"it" fruit

You’ll Never See Peaches the Same Way Again After Parasite

Do peaches have the best agent in Hollywood? Photo: Neon

Warning: some mild spoilers ahead.

Parasite’s description seems simple enough: A poor family schemes their way into a wealthy family’s employ — the summer of scam returns! When we meet the poor family (the Kims), they’re living in a below-street-level apartment where they crawl onto elevated toilets to mooch Wi-Fi from their neighbors. Meanwhile, the wealthy family (the Parks) are living in a modernist mansion that’s the finest real estate I’ve seen this side of Big Little Lies. One by one, the Kims, pretending not to know each other, manage to get hired into service at the Park mansion: as tutors for their children, as a housekeeper, as a driver. It seems obvious that the Kims are leeching off the Parks. (“If you put our salaries together,” Ki-taek observes one night, “the amount of money coming from that family into ours is immense.”) But Parasite’s worldview isn’t so simple as to cast one family evil and the other heroic. Director Bong Joon-ho described it as “a comedy without clowns and a tragedy without villains.” Together, the families form a twisted, brilliant octet, and that’s before we get to what’s going on behind certain closed doors.

But we are gathered here today not to talk about those doors, but to talk about peaches. Because I promise that after Parasite, which screened this week as part of the Toronto International Film Festival, you will not look at them the same way again.

It all starts with the Kim kids — who go by Kevin and Jessica in the Park household and get hired first — as the aforementioned tutors to a daughter and son, respectively. To get their dad on payroll, they plant a pair of panties in the backseat of Mr. Park’s car, framing the family driver and ensuring their father is pulled in as his replacement. Then they set their sights on Park’s longtime housekeeper, Moon-kwang. She’s older, not exactly warm, and a little suspicious of the new staff and how quickly they’ve infiltrated her home. Soon enough, the Kims discover something about her they can exploit: her very serious peach allergy. It’s not a tickle-in-your-throat allergy or something that can be staved off with a few pills — her peach allergy is just as sickly hilarious as Will Smith’s in Hitch. All it takes is a few little scrapes of peach fuzz for Moon-kwang to have to abandon the luxurious house (not so voluntarily) and its blue-blood residents.

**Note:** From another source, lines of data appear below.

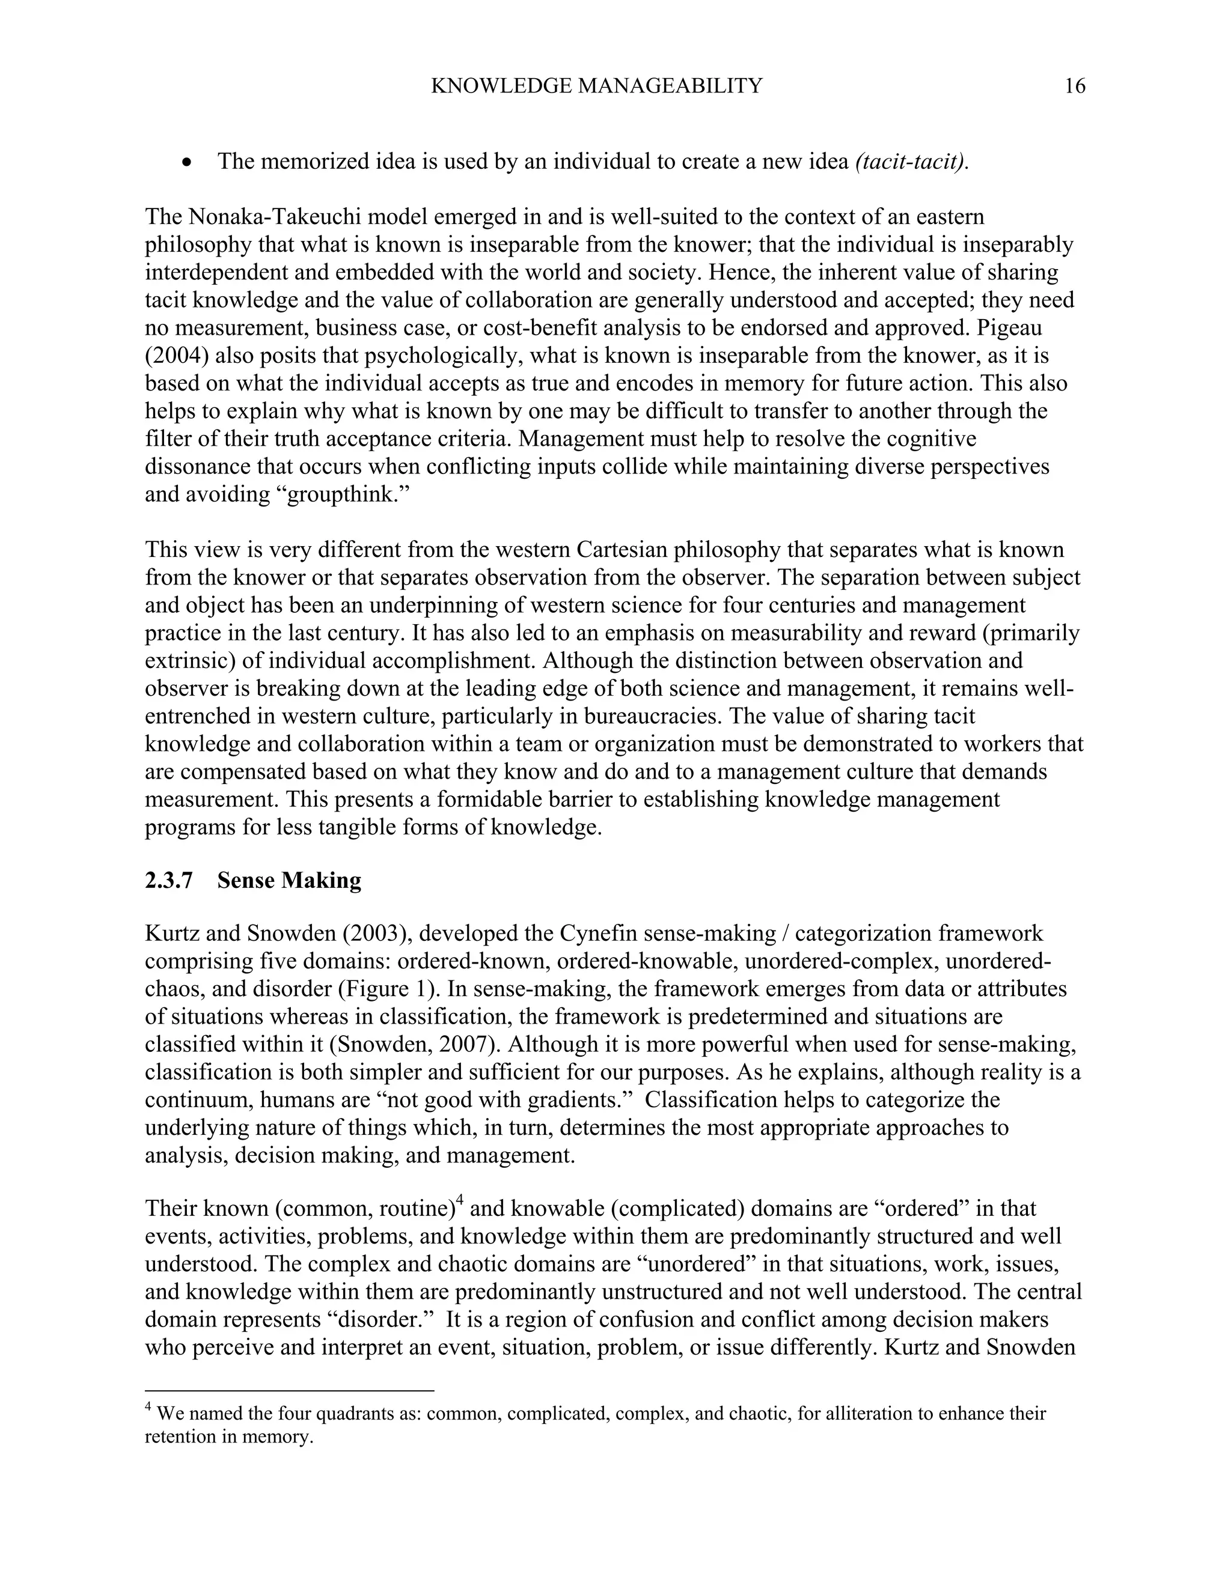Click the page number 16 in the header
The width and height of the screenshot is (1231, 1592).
click(1074, 87)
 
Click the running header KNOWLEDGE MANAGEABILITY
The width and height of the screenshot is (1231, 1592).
click(596, 87)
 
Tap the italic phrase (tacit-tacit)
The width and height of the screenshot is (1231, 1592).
click(912, 162)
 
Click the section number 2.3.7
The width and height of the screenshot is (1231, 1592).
click(168, 881)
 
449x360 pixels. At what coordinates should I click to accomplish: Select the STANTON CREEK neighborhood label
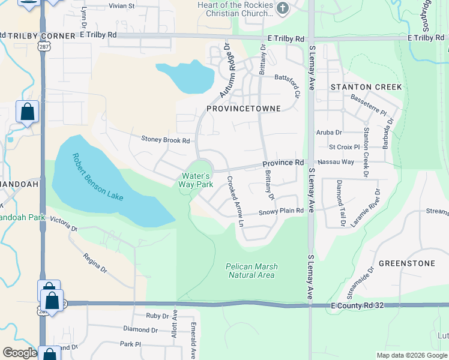point(366,87)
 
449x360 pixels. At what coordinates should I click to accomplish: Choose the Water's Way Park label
point(196,180)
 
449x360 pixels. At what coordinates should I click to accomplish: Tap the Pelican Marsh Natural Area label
point(252,271)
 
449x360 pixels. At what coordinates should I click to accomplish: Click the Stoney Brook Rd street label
point(165,140)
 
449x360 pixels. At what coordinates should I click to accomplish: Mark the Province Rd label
point(283,163)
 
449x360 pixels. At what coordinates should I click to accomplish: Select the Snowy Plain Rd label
point(280,212)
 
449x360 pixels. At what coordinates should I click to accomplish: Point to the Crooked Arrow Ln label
point(235,201)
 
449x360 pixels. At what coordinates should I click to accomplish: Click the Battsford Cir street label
point(286,83)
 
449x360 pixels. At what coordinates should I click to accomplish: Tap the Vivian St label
point(121,5)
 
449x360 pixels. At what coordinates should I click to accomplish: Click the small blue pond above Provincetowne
point(185,77)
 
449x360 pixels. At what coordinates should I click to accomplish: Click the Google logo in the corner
point(19,353)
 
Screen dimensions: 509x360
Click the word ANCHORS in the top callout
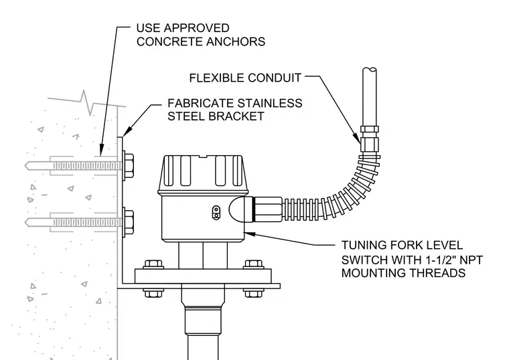click(x=236, y=41)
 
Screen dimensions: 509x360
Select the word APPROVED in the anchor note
click(x=196, y=28)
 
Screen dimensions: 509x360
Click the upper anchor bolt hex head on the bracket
click(x=128, y=165)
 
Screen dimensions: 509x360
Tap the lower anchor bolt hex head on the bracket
click(x=128, y=222)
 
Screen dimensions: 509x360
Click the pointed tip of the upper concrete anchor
click(x=25, y=166)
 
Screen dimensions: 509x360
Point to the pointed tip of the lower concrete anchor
click(x=25, y=222)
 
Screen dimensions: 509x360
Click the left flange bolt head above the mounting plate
click(x=153, y=264)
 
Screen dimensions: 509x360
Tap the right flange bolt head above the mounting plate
click(x=254, y=264)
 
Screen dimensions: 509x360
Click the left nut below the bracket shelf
click(x=153, y=293)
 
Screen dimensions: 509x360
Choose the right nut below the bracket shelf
click(x=254, y=293)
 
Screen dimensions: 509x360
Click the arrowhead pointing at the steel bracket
click(x=127, y=131)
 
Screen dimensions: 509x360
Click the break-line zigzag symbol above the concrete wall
click(x=85, y=103)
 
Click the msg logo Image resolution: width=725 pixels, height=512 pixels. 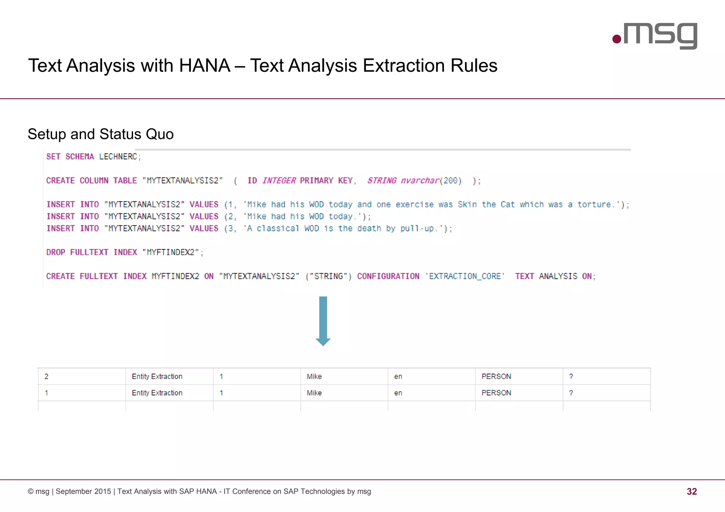tap(655, 35)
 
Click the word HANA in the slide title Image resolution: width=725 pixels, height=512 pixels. tap(205, 66)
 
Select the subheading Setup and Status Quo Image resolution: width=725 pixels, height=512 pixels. tap(101, 134)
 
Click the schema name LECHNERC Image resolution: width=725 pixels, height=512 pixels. tap(118, 157)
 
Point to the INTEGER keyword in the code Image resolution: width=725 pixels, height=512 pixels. tap(279, 181)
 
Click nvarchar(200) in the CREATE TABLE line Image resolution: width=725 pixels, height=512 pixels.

And so, upon watching Parasite, here is something I have become convinced of: It’s not the Jennifers (Lawrence or Lopez) or the Chrises (Pine, Evans, Hemsworth, Meloni, or Messina) or the Hollywood Alans (Arkin or Alda, yes I am trying to make this a thing) — peaches have the best agent in Hollywood. They show up in everything, doing everything. I am so happy to report that peaches have continued to be employed as the chaos agent of contemporary cinema, or at least the last two-ish years of my movie-going life. They were penetrated (and, importantly, uneaten) in Call Me by Your Name; they’re poisonous in Parasite; they even have a bit part on Succession, as the last name of the season’s best new character, Cyd Peach!

Sure, pre-Parasite, peaches got a star-making role in Call Me by Your Name. Frustrated-in-love teen Elio Perlman plucks a peach as a summer afternoon snack, but begins stroking it affectionately, and one thing leads to another and — hmm, how to put this delicately? — fucks it. Enter his slightly older lover Oliver who, surprised and amused by Elio’s action, dips a finger into the peach and tastes its remains. I’m imagining the Call Me By Your Name scene as a real ingenue moment for peaches: Grapes and oranges always get to shine, but peaches were overlooked. Peaches were working day shifts at a café and auditioning on afternoons off, like Emma Stone in La La Land. But then, in Call Me by Your Name, they’re discovered! Huzzah, a new “It” fruit arrives in Hollywood — suddenly they’re booked and busy and also ignoring hundreds of emails just to check the Google Alert for their name, which previously only buzzed when James and the Giant Peach was added or removed from a streaming service.

Parasite, though, is the the star-making moment for this fruit. After Call Me by Your Name they were just on a Young Hollywood list, between an ex-Disney star and a YouTuber; now they’re being approached at LAX arrivals by a TMZ reporter waiting for Bieber. The power peaches have: Apples are poisonous in every movie. That’s not range! Bananas are always the butt of some sophomoric phallic gag. That’s not depth! Avocados — which I will admit I did not realize qualified as fruit until this very moment — are the premier lazy person’s signifier for millennial status. Cherries and lemons were each immortalized by separate Beyoncé projects, so they’re doing just fine.

Strawberries, watermelon, grapefruit, and blackberries: You should all be calling peaches’ agent. Cantaloupes can choke though, because I’m pretty sure I’m allergic.